### [What to produce]
Nothing but the line with "Impressum (241, 22)" and the lines after it, through the end of the records below, is to be repeated, exactly as it is.

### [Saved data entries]

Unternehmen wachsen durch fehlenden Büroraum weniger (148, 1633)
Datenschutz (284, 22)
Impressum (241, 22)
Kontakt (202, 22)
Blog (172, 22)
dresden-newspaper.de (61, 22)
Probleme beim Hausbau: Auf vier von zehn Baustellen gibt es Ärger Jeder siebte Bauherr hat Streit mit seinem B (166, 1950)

### [The completed task]
Impressum (241, 22)
Kontakt (202, 22)
Blog (172, 22)
dresden-newspaper.de (61, 22)
Probleme beim Hausbau: Auf vier von zehn Baustellen gibt es Ärger Jeder siebte Bauherr hat Streit mit seinem B (166, 1950)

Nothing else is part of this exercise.